Como se já não bastasse a presença do garimpo no território Yanomami, o mercúrio proveniente do crime já é uma realidade na saúde desse povo indígena. Foi o que mostrou o estudo liderado pela Fiocruz, que identificou a presença do metal tóxico em amostras de cabelo de indígenas de nove comunidades localizadas em Roraima. Dos 287 indivíduos analisados, todos apresentaram níveis de mercúrio nas amostras capilares, incluindo crianças e idosos. Além disso, 47 amostras de pescados também foram analisadas e todas apresentaram o metal tóxico.
A TI Yanomami é a mais impactada pelo garimpo na Amazônia, de acordo com o levantamento realizado pelo Greenpeace em março deste ano. Até dezembro de 2023, o território indígena tinha 3.892 hectares de áreas abertas para a atividade.
As coletas foram realizadas em dezembro de 2022 na região do Alto Rio Mucajaí, local que é alvo do garimpo ilegal há décadas. Por meio da pesquisa foi possível comprovar que o garimpo não só provoca destruição ambiental e violência nas comunidades indígenas, como também prejudica a saúde dos povos locais.
84% das 287 amostras de cabelo examinadas apresentaram níveis de contaminação por mercúrio acima de 2,0 µg/g. Já 10,8% ficaram acima de 6,0 µg/g, um índice considerado alto. Segundo a pesquisa, indígenas com níveis mais elevados de mercúrio apresentam déficits cognitivos e danos em nervos nas extremidades, como mãos, braços, pés e pernas, com mais frequência. A Organização Mundial da Saúde (OMS) indica que níveis acima de 6 microgramas de mercúrio por grama de cabelo podem trazer sérias consequências à saúde, principalmente a grupos vulneráveis. Além do mercúrio, exames clínicos também foram realizados para identificar doenças crônicas não transmissíveis, como transtornos nutricionais, anemia, diabetes e hipertensão.

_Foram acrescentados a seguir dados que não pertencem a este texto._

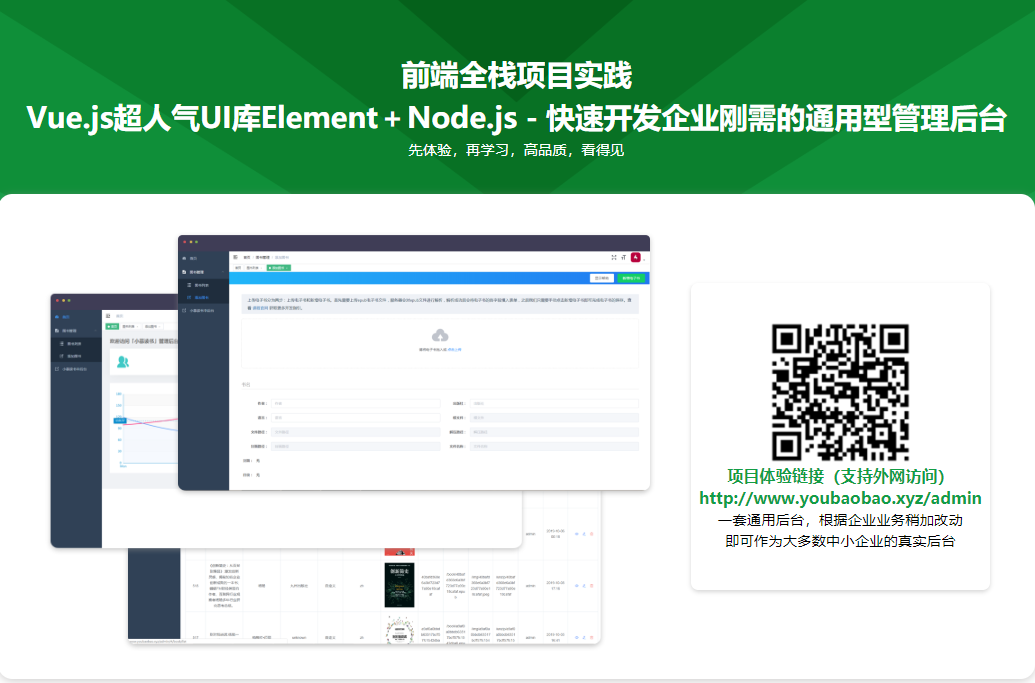
Task: Click the red close dot of the window
Action: pyautogui.click(x=183, y=240)
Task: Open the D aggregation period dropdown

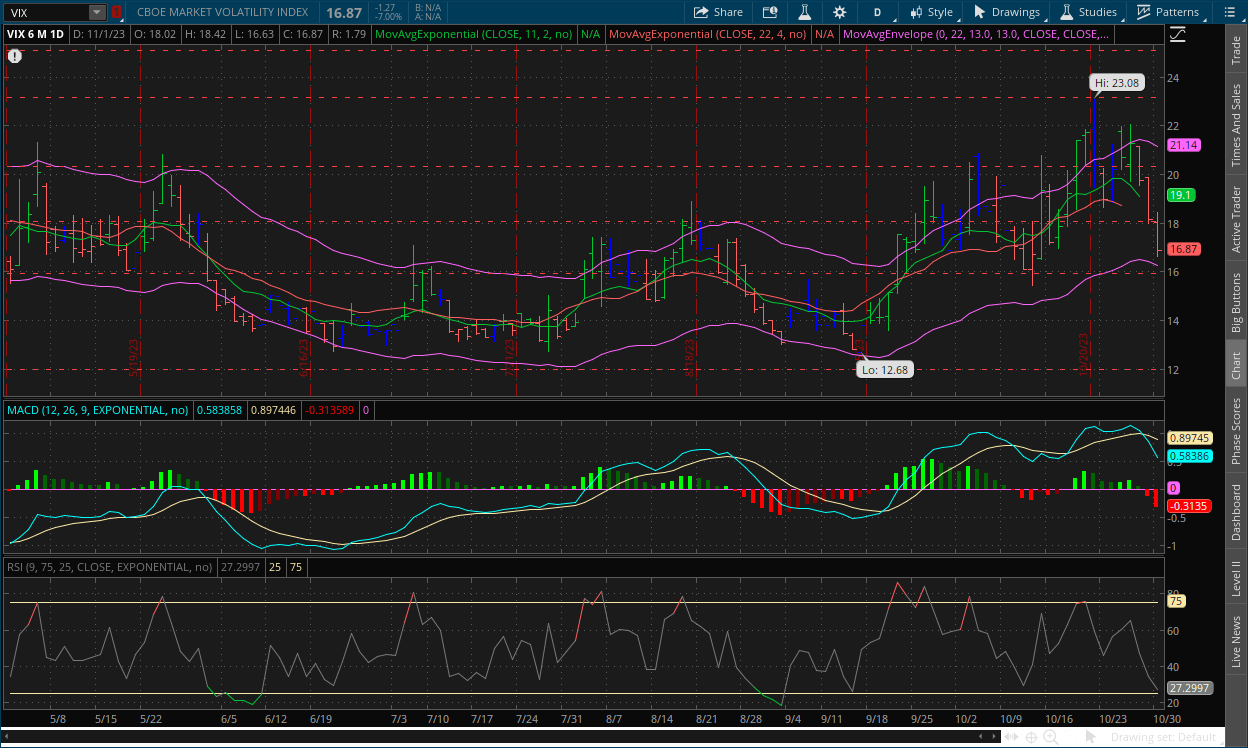Action: pyautogui.click(x=877, y=12)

“Como resultado, ampliou-se o entendimento sobre os efeitos negativos (diretos e indiretos) provocados pela presença de garimpos ilegais de ouro e o consequente uso do mercúrio à saúde da população local. Infelizmente, nossos achados não deixam dúvidas que o garimpo ilegal de ouro na região do Alto Rio Mucajaí tem afetado a população local, uma vez que foram detectados níveis de mercúrio em todas as amostras de cabelo analisadas, incluindo adultos, idosos, homens, mulheres e crianças, sem exceção”, apresentou o estudo.
O médico pesquisador na Escola Nacional de Saúde Pública da da Fiocruz no Rio de Janeiro, Pedro Paulo Basta, explicou que não houve diferença nos níveis de mercúrio entre homens e mulheres ou adultos e crianças. As diferenças notáveis se deram em relação ao local de residência da população: os níveis mais altos do metal foram identificados nas pessoas que moravam em aldeias mais próximas a atividades de garimpo ilegal no território.
Além disso, a pesquisa também mostrou que todas as 47 amostras de pescados analisadas revelaram índices de contaminação com mercúrio. As maiores concentrações foram detectadas em peixes carnívoros, o que comprova o fenômeno de bioacumulação do metal. Embora as coletas de água não tenham apresentado o mercúrio, duas amostras de sedimentos apresentaram níveis do metal considerados elevados, de acordo com Basta, que também coordenou o estudo.
“Esse cenário de vulnerabilidade aumenta exponencialmente o risco de adoecimento das crianças que vivem na região e, potencialmente, pode favorecer o surgimento de manifestações clínicas mais severas relacionadas à exposição crônica ao mercúrio, principalmente nos menores de 5 anos”, disse o pesquisador.
A pesquisa foi realizada pela Escola Nacional de Saúde Pública Sergio Arouca (ENSP/Fiocruz), em parceria com a Escola Politécnica de Saúde Joaquim Venâncio (EPSJV/Fiocruz) e apoio do Instituto Socioambiental (ISA).
A ministra dos Povos Indígenas, Sonia Guajajara, manifestou seu repúdio contra o garimpo ilegal e os efeitos nocivos do mercúrio nos povos indígenas, a partir de um vídeo publicado em suas redes sociais. “Por isso volto a dizer, o garimpo ilegal é um risco para a vida dos povos indígenas, uma ameaça a nossa biodiversidade. Seguiremos trabalhando para combater essa atividade criminosa, que gera destruição e morte, e também ampliando os esforços de atendimentos à saúde para reabilitação dos povos indígenas afetados pelo garimpo”, disse.